Currently, I am participating the deep learning part1v2 course as an “international fellow”. This course is taught by Jeremy Howard from fast.ai. The course is not available to the public yet, but it will be in future. During the course, Jeremy introduced PyTorch and the fastai package built on top of PyTorch. Before this, I only used Tensorflow and Keras. PyTorch is quite different (in a good way). I am very impressed by the elegant and flexible design of PyTorch. I would like to introduce some features I think interesting.

Tensor, Variable and Numpy Array

torch.Tensor is the container of data. One can convert to and from numpy array using: .numpy() and .from_numpy(X). Tensor supports many mathematical operations, and the cool part is that most of them have the “in place” counterparts. For example, Y.add(X) will return a new Tensor, but Y.add_(X) will update the value of Y in place.
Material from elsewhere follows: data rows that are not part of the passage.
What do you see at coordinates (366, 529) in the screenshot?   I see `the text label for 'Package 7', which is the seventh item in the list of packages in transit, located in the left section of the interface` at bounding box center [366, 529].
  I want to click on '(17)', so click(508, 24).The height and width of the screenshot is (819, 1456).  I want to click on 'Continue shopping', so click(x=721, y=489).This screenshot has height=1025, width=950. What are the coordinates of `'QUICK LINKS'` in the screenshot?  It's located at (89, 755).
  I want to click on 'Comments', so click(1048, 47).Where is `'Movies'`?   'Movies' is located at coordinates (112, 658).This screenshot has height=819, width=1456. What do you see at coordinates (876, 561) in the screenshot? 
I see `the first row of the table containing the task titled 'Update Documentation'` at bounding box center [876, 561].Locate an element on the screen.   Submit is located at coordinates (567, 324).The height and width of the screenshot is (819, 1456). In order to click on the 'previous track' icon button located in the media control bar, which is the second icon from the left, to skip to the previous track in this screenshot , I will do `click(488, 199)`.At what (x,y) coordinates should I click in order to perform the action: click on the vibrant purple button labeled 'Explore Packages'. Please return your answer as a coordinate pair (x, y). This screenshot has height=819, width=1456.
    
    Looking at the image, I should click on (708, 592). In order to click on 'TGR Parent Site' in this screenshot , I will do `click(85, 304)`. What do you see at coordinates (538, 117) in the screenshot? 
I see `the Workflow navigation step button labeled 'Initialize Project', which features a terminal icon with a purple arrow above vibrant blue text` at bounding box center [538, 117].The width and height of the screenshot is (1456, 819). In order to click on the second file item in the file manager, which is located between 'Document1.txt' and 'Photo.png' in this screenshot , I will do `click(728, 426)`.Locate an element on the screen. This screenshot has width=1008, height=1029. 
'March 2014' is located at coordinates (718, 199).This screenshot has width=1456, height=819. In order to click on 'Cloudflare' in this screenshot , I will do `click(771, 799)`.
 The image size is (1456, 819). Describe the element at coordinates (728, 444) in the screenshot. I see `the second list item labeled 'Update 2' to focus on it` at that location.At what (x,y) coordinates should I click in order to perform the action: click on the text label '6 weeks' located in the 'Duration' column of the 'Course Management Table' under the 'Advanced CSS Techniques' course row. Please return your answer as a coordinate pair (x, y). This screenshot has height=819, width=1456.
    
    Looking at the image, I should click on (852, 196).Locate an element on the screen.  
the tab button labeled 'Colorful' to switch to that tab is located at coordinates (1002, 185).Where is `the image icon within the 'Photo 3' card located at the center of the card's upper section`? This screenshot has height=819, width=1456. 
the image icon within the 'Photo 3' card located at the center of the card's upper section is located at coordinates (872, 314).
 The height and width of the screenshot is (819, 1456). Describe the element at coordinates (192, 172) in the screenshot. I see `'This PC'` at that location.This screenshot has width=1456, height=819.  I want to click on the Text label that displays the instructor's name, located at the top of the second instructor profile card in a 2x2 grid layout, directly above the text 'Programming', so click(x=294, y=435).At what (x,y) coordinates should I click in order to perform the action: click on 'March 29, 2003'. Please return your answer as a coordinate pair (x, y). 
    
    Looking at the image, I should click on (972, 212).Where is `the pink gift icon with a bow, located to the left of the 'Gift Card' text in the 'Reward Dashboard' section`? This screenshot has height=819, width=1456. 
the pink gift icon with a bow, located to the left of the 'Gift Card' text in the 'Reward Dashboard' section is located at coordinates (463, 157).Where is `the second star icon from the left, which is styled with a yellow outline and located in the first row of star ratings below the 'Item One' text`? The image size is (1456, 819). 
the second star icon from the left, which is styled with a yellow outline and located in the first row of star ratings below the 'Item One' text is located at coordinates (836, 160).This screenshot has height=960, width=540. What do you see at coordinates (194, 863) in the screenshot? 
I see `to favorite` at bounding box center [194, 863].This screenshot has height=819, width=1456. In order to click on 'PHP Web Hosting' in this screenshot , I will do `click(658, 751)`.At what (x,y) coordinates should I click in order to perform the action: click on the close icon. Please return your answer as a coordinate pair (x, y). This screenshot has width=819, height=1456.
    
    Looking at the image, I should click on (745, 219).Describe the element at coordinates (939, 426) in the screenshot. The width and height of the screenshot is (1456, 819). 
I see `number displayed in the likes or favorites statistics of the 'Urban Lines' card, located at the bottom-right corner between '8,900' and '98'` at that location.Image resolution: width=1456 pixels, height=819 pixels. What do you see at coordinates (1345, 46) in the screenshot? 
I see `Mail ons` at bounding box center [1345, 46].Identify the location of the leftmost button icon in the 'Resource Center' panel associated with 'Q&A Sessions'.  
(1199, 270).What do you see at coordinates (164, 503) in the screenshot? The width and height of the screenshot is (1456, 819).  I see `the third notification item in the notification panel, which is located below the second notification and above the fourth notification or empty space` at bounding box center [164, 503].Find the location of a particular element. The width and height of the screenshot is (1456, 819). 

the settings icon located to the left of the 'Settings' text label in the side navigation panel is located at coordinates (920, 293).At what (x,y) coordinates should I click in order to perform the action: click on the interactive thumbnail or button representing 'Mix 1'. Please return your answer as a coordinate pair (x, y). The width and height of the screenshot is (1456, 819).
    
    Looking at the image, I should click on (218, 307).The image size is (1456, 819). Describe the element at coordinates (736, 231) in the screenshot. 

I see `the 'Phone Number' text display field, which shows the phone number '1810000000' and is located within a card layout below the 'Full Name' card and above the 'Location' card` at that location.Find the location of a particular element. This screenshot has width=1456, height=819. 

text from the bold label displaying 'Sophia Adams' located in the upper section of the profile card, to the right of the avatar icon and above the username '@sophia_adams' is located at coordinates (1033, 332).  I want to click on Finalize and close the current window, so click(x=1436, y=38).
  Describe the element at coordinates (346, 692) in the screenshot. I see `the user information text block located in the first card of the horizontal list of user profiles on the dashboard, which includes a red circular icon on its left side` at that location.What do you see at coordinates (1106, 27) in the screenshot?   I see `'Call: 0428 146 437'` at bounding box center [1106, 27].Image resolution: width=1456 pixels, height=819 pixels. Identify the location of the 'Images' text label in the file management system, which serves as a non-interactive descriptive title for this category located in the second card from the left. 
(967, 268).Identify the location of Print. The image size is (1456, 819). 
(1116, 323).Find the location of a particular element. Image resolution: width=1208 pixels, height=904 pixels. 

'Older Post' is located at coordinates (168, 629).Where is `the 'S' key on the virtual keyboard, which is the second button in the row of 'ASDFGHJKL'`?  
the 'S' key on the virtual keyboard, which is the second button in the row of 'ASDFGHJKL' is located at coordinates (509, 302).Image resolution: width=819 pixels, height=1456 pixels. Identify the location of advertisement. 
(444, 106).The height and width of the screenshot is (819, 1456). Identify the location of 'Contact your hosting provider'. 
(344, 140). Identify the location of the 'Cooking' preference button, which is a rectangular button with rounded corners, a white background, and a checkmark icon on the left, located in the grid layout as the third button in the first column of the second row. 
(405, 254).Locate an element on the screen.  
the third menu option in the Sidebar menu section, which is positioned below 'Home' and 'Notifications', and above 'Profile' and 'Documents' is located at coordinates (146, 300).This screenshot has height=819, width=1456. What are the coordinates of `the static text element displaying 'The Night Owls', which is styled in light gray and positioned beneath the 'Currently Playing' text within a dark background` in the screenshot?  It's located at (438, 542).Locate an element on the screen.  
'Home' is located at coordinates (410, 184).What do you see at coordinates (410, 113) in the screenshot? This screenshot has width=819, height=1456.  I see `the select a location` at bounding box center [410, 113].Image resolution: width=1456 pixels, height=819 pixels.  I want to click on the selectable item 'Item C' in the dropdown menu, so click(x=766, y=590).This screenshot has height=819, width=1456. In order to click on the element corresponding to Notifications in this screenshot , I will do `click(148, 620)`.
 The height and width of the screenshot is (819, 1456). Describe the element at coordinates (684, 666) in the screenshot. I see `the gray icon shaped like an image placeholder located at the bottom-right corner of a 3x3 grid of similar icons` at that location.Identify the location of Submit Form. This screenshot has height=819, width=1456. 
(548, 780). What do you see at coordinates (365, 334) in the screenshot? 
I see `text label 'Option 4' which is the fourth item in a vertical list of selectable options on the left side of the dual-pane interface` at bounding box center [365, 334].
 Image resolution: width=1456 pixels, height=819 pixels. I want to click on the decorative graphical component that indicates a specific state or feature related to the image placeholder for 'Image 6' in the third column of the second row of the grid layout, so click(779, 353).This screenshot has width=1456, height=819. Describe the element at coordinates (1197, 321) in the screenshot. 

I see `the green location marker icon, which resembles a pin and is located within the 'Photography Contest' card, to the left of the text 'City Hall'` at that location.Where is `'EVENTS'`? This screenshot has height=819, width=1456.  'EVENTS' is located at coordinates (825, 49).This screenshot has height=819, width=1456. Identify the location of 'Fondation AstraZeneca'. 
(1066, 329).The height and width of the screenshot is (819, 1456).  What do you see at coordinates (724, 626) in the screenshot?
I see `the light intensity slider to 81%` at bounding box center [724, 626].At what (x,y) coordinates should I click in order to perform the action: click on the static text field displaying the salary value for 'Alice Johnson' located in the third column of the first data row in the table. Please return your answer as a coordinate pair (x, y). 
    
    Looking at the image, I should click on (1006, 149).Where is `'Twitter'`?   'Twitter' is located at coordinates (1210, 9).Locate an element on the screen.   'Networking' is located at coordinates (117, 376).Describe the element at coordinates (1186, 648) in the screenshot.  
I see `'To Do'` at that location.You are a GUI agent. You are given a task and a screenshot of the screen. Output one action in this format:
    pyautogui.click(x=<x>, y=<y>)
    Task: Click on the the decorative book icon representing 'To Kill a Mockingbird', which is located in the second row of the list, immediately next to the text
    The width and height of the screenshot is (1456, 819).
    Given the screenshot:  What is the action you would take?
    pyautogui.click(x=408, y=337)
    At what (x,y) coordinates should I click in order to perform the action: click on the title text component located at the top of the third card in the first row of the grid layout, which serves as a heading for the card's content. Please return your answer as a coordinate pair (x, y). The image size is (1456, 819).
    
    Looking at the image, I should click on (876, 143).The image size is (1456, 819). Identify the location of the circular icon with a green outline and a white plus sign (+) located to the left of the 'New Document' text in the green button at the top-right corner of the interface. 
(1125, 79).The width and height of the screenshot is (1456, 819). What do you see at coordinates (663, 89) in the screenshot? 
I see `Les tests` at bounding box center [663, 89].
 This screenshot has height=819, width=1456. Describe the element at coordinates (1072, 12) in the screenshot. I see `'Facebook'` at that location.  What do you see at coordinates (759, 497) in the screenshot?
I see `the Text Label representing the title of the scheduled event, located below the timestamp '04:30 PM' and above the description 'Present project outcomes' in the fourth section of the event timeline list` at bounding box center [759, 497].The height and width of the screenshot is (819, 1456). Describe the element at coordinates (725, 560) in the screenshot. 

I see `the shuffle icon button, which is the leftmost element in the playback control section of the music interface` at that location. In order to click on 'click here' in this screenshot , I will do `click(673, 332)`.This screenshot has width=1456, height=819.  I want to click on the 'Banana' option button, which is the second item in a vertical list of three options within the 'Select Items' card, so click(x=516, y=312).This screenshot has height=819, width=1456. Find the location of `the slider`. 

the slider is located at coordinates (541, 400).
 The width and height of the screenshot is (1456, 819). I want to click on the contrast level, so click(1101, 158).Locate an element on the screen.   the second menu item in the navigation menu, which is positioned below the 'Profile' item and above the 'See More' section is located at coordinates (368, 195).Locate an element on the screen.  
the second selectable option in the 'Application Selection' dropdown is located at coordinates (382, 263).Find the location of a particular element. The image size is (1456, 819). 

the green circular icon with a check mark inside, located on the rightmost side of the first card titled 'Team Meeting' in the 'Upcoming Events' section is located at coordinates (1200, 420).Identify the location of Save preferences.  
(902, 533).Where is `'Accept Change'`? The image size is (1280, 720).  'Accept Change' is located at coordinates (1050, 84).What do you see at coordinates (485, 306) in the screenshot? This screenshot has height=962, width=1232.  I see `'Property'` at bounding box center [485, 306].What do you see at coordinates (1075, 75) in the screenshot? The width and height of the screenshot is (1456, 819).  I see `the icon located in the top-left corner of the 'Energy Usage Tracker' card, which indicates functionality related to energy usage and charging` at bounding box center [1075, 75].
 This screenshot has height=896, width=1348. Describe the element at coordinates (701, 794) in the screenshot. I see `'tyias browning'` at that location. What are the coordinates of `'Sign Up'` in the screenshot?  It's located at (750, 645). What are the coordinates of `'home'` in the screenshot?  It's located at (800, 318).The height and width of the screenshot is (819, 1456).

Variable is a wrapper of Tensor, which can be accessed by .data. In addition to the data, the Variable also contains the .grad tracking the gradient of the corresponding data and the .grad_fn tracking the functional relations with other Variables. If you are familiar with the computation graph (directed acyclic graph to be more specific) in Keras, TensorFlow and Theano, Variables are nodes in this graph and .grad_fn are edges to its neighbors. I will refer Keras, TensorFlow and Theano as static frameworks, as one needs to construct the computation graph and compile it before any computation. Being different from the static frameworks, PyTorch does not compile the computation graph. It computes the gradients on the fly via .backward() method according to the current computation graph structure. In my opinion, this is extremely powerful. This potentially enables us to “learn” the optimal architecture during training, rather than manually design an architecture beforehand. For example, one can start with a relatively simple architecture and add more neurons and/or layers during training. Another cool part about Variable is that it can be moved to gpu memory via .cuda() and to host memory via .cpu(). If you have experience with CUDA programming, you may find this feature is very intuitive.

Optimization

The optimization part is similar to other frameworks. First, we need choose a loss function based on our needs. Then, after each minibatch, compute the loss and compute the gradients of all Variables via loss.backward(). Then, use the optimizer’s .step() function to update the changes. This may seem very cumbersome at the beginning, but it provides a lot of flexibility. For example, one can change the learning rate of the optimizer, or even change to a different optimizer entirely. Another caveat is that, before training each minibatch, one should call .zero_grad() function to set all variables grad to zero. The optimizer only updates the variables using their grads, but does not reset the grads to zero.

At the End

To get started, I highly recommend the official A 60 mins Blitz and a wonderful PyTorch hands on tutorial yunjey’s PyTorch tutorial on github.

Written on November 13, 2017